Como a crise econômica prejudica as negociações salariais

As negociações de outubro apresentaram o pior resultado entre as datas-bases de 2021 analisadas pelo Dieese (Departamento Intersindical de Estatística e Estudos Socioeconômicos). De acordo com o levantamento, cerca de 65% dos reajustes ficaram abaixo da inflação medida pelo INPC-IBGE (Índice Nacional de Preços ao Consumidor, do IBGE).

As correções em percentual igual à inflação, sempre considerando o INPC, totalizaram cerca de 21% dos casos. Já os resultados com valores acima do índice são 14%. O resultado de outubro é, até o momento, pior do que o observado no mesmo mês em 2020. No entanto, conforme novas negociações da data-base forem concluídas, o resultado poderá ser alterado.

No ano, o percentual de reajustes abaixo da inflação segue muito próximo de 50%. Resultados iguais ao índice inflacionário são observados em praticamente 1/3 do total analisado; e acima, em quase 17% dos casos.

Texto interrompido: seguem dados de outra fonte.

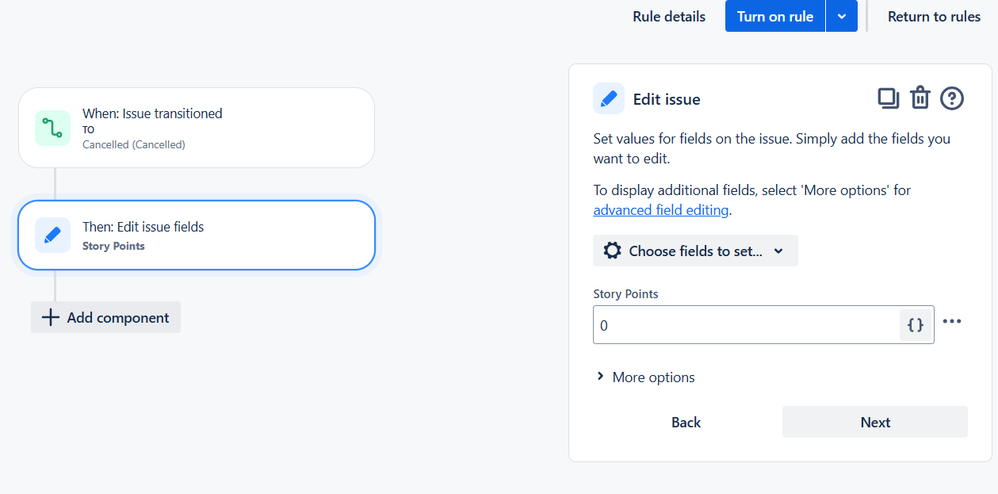Screen dimensions: 998x494
Task: Delete the Edit issue component
Action: point(920,98)
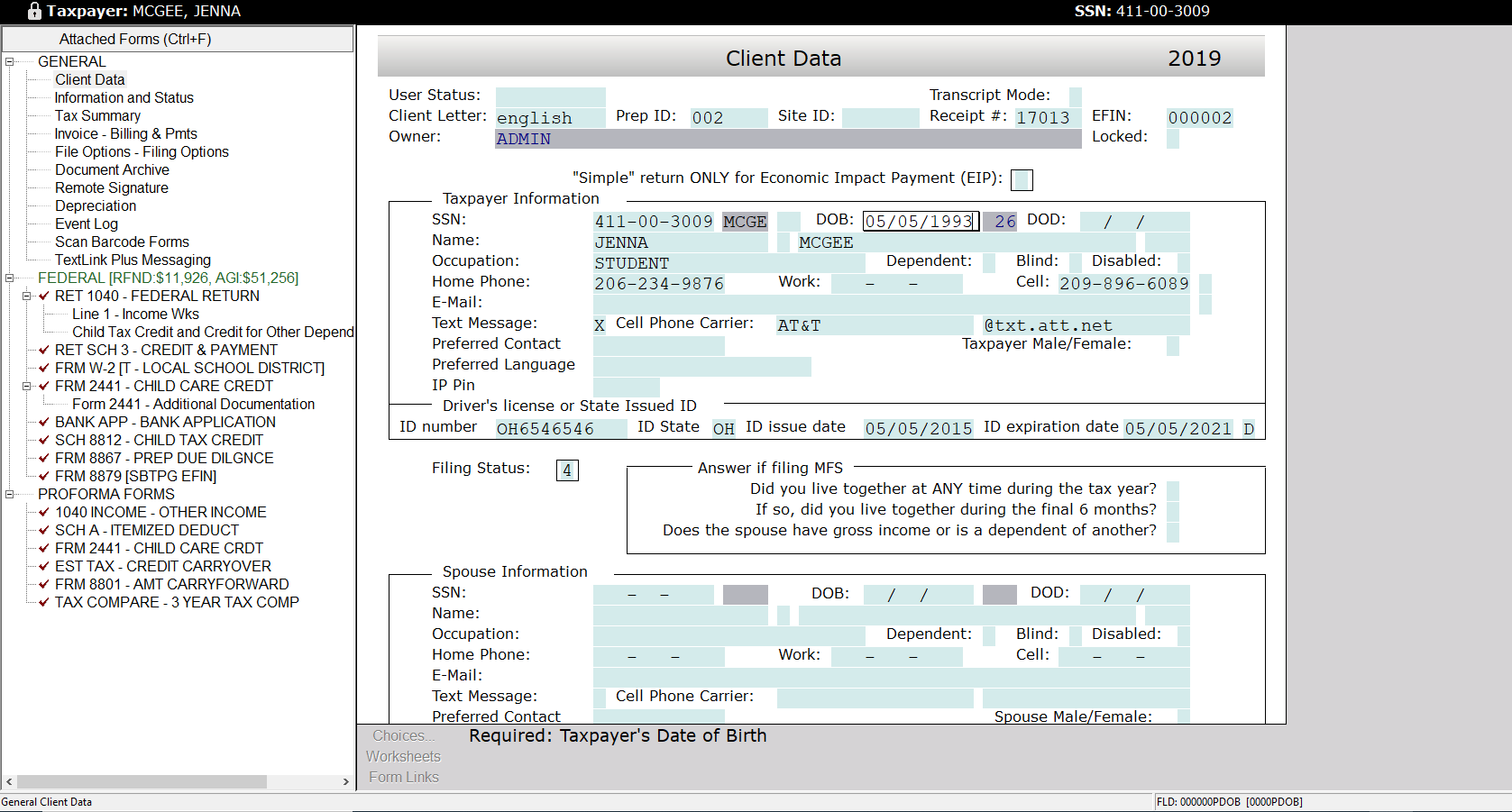1512x812 pixels.
Task: Collapse the FRM 2441 Child Care Credit node
Action: [27, 386]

O parcelamento dos reajustes em duas ou mais vezes cresceu significativamente em 2021. No ano, considerando o painel de 12.334 reajustes analisados, 10,5% foram pagos de forma parcelada.

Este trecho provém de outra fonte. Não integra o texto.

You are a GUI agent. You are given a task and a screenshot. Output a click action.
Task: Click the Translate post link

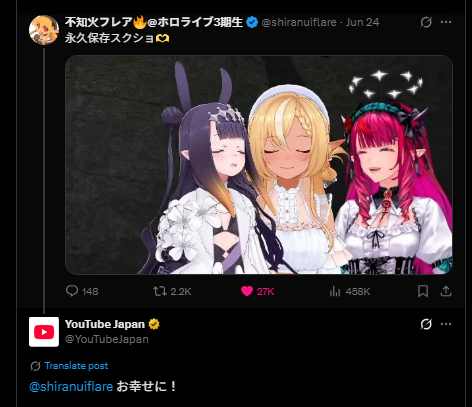pyautogui.click(x=76, y=366)
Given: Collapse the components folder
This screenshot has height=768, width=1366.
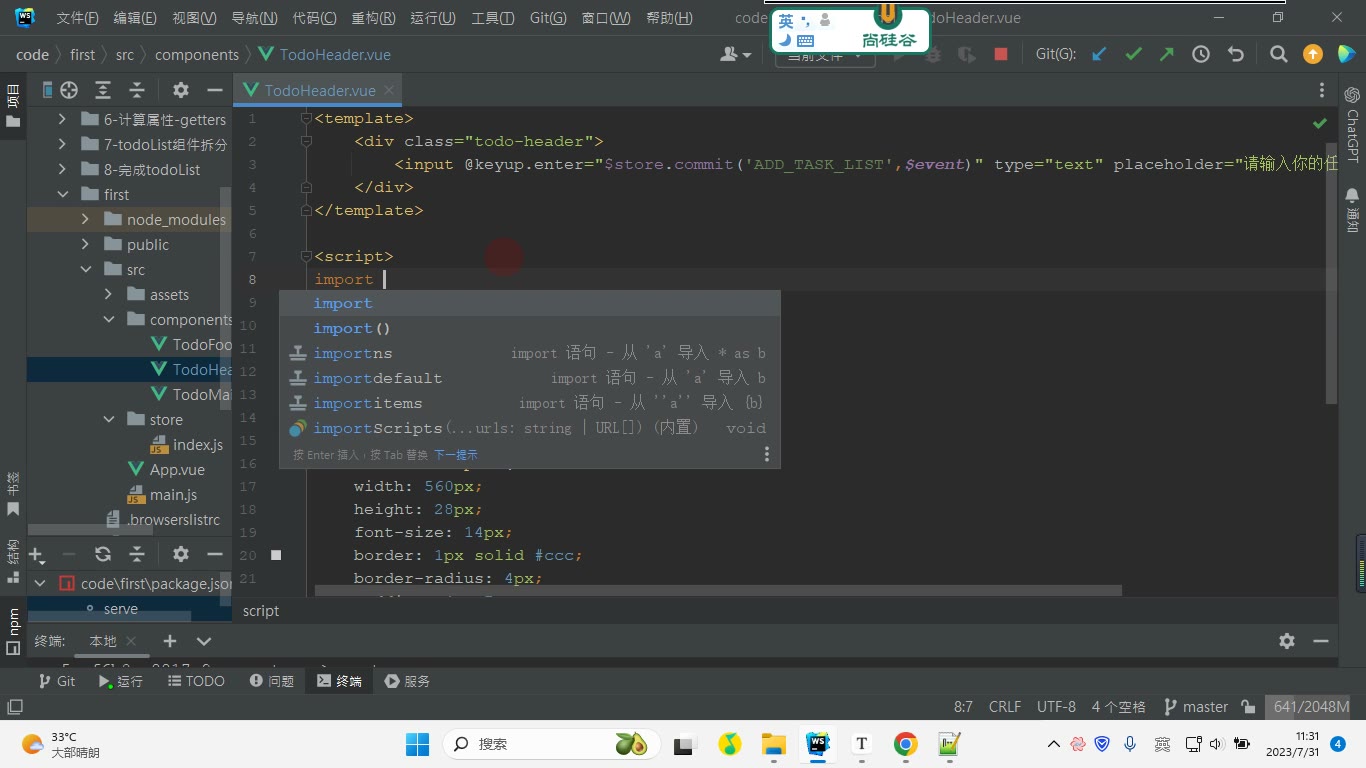Looking at the screenshot, I should click(x=109, y=320).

Em 2018, 2019 e 2020, o parcelamento ficou abaixo dos 3% do total de cada ano. O fenômeno pode estar associado ao crescimento da inflação que vem repercutindo negativamente sobre a negociação coletiva.

A inflação segue nas alturas. Segundo o INPC-IBGE, os preços tiveram aumento médio de 1,16% em outubro e acumulam alta de 11,08% em 12 meses. O percentual equivale ao reajuste necessário para a recomposição salarial das negociações com data-base em novembro.